Wednesday, February 2, 4:00 p.m. - 5:00 p.m.

Accinno Hall, Room 206

Drilling a Square Hole and Other Mathematical Approximations

Lynette J. Boos

We will start by discussing whether or not it is possible to drill a square hole, what shape of drill this would require, and how closely the hole would approximate a perfect square. Then we will talk about approximation problems in more detail and finish with a result from our research in complex analysis. This result gives necessary and sufficient conditions for a continuous function to be approximated by polynomials in the setting of a Riemann surface, which is a generalization of the complex plane.

This talk will be open and accessible to everyone!

Wednesday, February 16, 4:00 p.m. - 5:00 p.m.

Accinno Hall, Room 206

Cayla McBee

Combinatorial phylogenetics is an area of mathematical biology that uses genetic data available from presently extant organisms to determine their evolutionary relatedness. Determining these historical relationships is important to various areas of research such as evolutionary biology, conservation genetics and epidemiology. I will provide an overview of some widely used evolutionary models focusing on group-based substitution models and how they are used with Hadamard conjugation. I will also mention a surprising link between substitution models and algebraic combinatorics.

This talk assumes no prior knowledge of combinatorial phylogenetics and will be accessible to everyone.

Wednesday, March 2, 4:00 p.m - 5:00 p.m.

Albertus Magnus, Room 137

The Fourth Dimension and the People You Meet There

Thomas Banchoff

Brown University

The Fourth Dimension of space has fascinated not only geometers but also teachers, writers, and artists including Edwin Abbott Abbott ("Flatland"), Madeleine L'Engle ("A Wrinkle in Time") and Salvador Dali ("Corpus Hypercubicus"). How did they use the fourth dimension in their work, and what new insights can we gain from modern computer graphics and the Internet?

Thomas Banchoff is a Professor of Mathematics at Brown University. His specialization is in Geometry and Topology. Professor Banchoff received his Ph.D. from the University of California at Berkeley under the supervision of Shiing-Shen Chern. Before Professor Banchoff joined the Brown faculty in 1967, he taught at Harvard University and the University of Amsterdam. He received a Teacher-of-the-Year Award from Brown University and a Haimo Award for Excellence in College or University Teaching from the Mathematical Association of America (MAA). He also served a term as President of the MAA and he is an artist/member of the Providence Art Club.

Wednesday, March 30, 4:00 p.m. - 5:00 p.m.

Data entries:
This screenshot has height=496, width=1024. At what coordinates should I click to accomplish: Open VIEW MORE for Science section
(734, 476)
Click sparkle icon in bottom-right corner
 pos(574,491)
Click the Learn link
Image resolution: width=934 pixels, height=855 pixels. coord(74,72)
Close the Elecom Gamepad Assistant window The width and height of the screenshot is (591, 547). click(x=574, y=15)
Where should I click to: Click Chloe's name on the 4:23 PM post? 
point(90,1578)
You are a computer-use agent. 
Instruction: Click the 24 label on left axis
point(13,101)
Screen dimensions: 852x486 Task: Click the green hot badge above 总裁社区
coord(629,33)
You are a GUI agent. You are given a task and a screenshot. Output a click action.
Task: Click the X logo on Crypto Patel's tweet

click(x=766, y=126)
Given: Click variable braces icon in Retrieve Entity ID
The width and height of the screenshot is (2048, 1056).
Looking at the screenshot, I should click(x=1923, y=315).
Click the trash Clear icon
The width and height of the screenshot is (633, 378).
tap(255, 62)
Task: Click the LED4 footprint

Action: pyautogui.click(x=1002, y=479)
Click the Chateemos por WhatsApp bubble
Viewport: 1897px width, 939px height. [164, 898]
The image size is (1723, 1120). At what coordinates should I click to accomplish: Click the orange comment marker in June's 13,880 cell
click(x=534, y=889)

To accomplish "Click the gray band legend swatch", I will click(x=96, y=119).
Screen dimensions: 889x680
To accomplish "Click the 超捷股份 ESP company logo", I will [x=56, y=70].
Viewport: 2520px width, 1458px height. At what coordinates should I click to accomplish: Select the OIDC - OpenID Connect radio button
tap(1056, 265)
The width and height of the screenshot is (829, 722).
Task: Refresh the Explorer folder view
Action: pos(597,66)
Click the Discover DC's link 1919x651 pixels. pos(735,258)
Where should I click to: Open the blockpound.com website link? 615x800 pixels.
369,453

- **WHAT YOU NEED TO DO**:
(a) Transcribe everything in the talk schedule from "Combinatorial phylogenetics is" down to "accessible to everyone.".
(b) According to the talk schedule, who supervised Thomas Banchoff's Ph.D.?

- **EXPECTED RESULTS**:
(a)
Combinatorial phylogenetics is an area of mathematical biology that uses genetic data available from presently extant organisms to determine their evolutionary relatedness. Determining these historical relationships is important to various areas of research such as evolutionary biology, conservation genetics and epidemiology. I will provide an overview of some widely used evolutionary models focusing on group-based substitution models and how they are used with Hadamard conjugation. I will also mention a surprising link between substitution models and algebraic combinatorics.

This talk assumes no prior knowledge of combinatorial phylogenetics and will be accessible to everyone.

(b) Shiing-Shen Chern.